Hayes reports Branch is in the $5-million to $10-million run rate range and employs about 10 people, including in-house designers. Three manufacturing partners make Branch's furniture designs — two in China and one in South Korea. A North Carolina facility is going to be on board soon. Over time, Branch plans to move more production to the U.S. It has one showroom in Manhattan's Flat Iron District. Over the next year, Branch plans to open more in San Francisco, Los Angeles, Toronto, Boston and a few other cities. Though the company is based in New York, Branch delivers and installs products all over the country.
In addition to its goal of being the go-to brand for mid-market office furniture in the U.S. and Canada, Hayes said he hopes to inspire the entire office furniture industry to think about its current model.
“There are ways to do things more efficiently, both on the front end where dealers play a huge part in the cost of furniture and on the back end where the furniture winds up in a dump after one company uses it.

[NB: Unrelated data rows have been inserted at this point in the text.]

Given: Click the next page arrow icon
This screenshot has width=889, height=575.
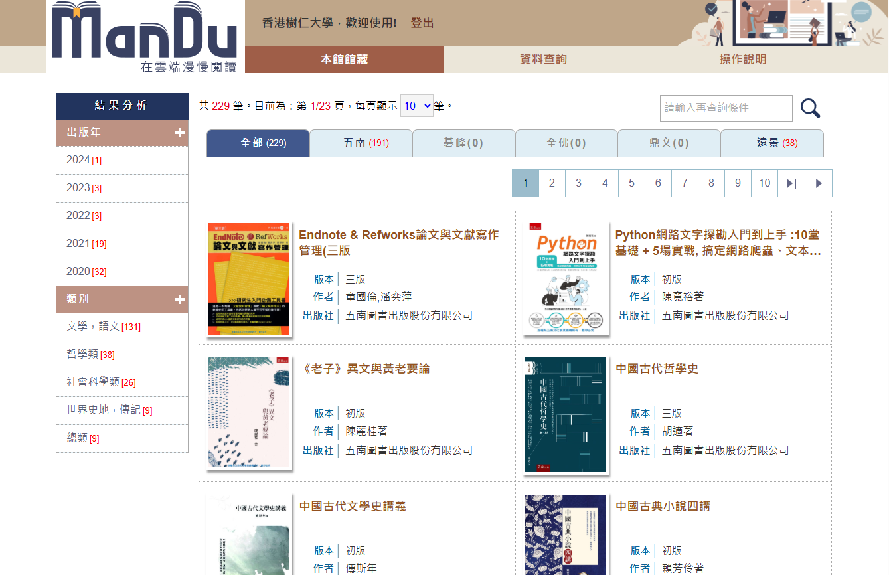Looking at the screenshot, I should click(x=819, y=183).
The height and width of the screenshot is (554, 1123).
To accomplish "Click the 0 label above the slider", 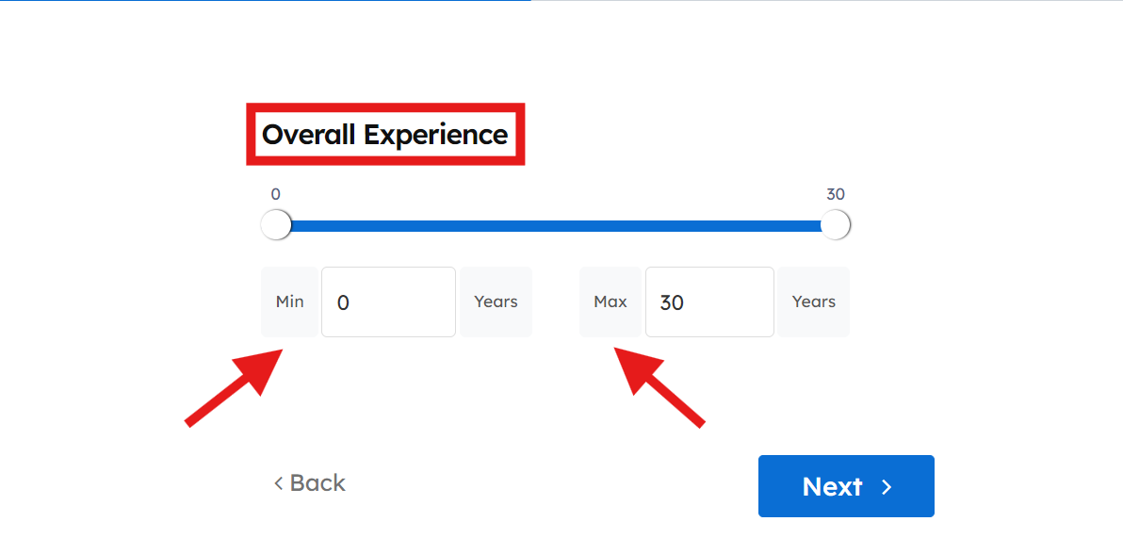I will [x=275, y=194].
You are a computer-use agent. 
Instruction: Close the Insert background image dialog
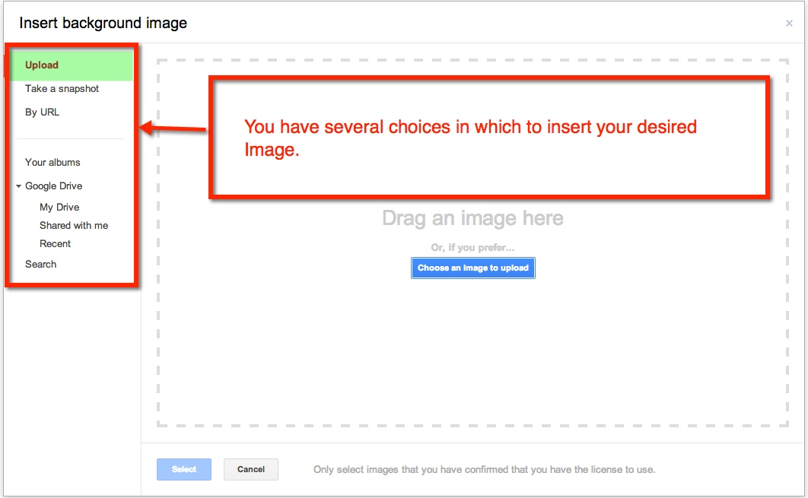pos(789,24)
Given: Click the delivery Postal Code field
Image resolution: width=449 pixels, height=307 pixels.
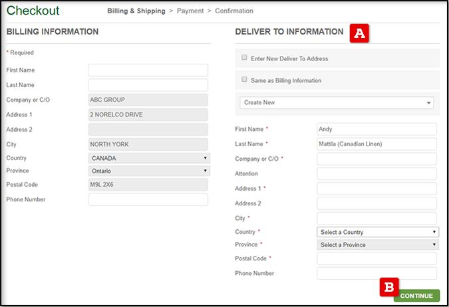Looking at the screenshot, I should [377, 258].
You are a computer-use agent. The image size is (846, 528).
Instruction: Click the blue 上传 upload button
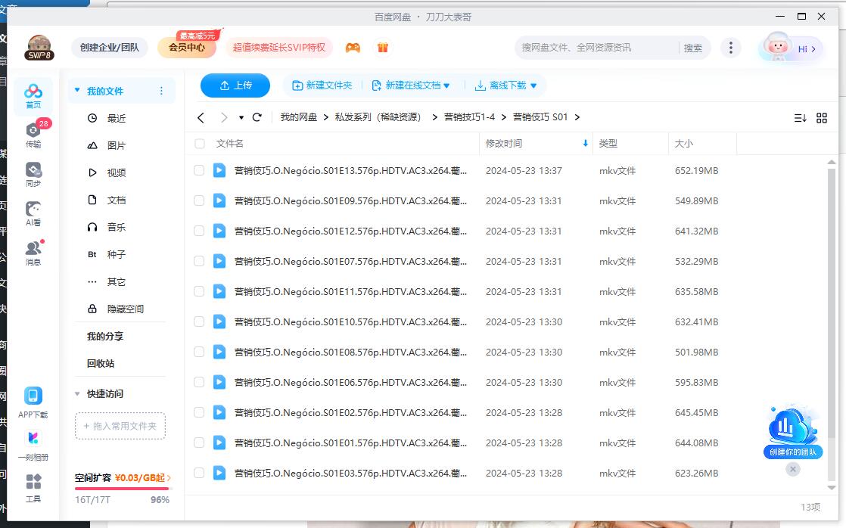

Only 9% of office furniture gets reused. We need to see changes in the industry's structure and wastefulness.”
To do its part, Branch offers a 10-year warranty on its furniture, takes back used Branch furniture to refurbish and applies a credit toward the client's next purchase when upgrading its space.
“We do this to save it from the landfill,” Hayes said. “Seventeen billion pounds of furniture a year is thrown away in the U.S. alone, so we're just trying to do our part to keep it out of the landfill or incinerator as long as possible.”